— YOUR OBJECTIVE —
Your copy should hold only the lines from the one with "Image resolution: width=659" to the one with "Task: Click the 25.00%", both included, each exactly as it stands below, with no pictures.

— RECORDS —
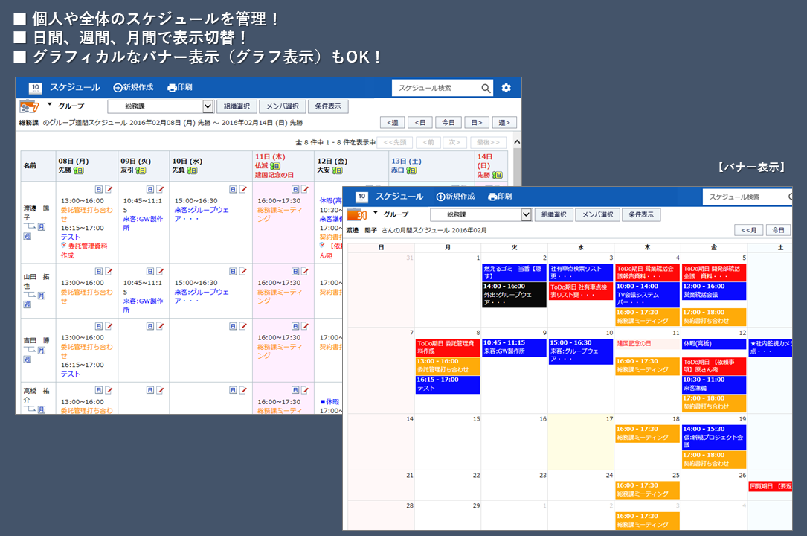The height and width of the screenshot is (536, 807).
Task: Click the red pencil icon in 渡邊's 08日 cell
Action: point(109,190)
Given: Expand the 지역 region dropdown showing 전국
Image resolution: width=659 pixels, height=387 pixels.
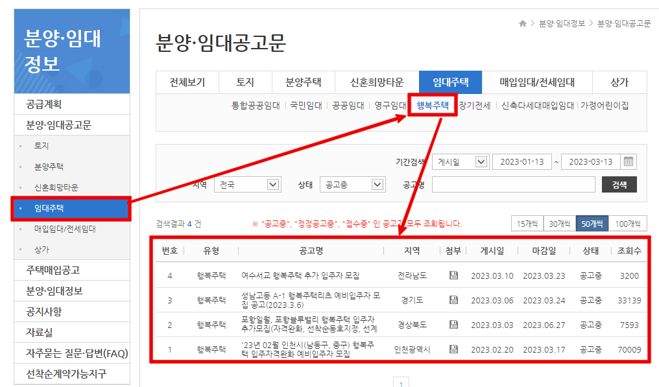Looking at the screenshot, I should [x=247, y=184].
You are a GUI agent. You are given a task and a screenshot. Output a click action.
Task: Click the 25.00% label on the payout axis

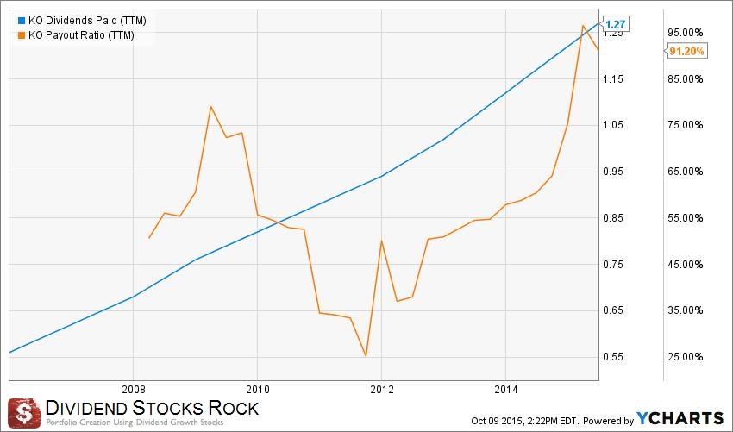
* * *
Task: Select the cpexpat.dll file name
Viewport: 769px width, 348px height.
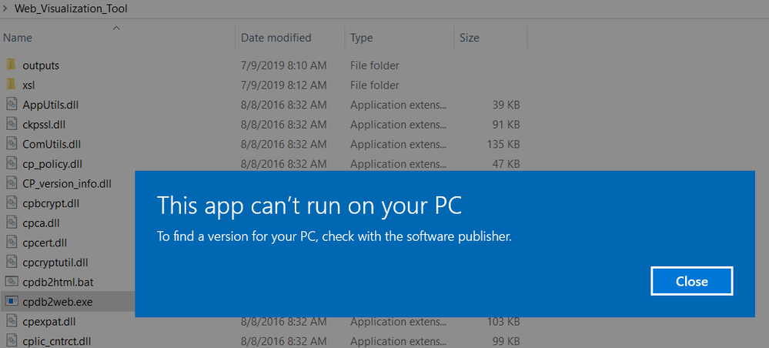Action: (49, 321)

— EXERCISE RESULT —
Image resolution: width=659 pixels, height=387 pixels.
Looking at the screenshot, I should [x=247, y=184].
You are a GUI agent. You are given a task and a screenshot. Output a click action.
Task: Click the 25.00% label on the payout axis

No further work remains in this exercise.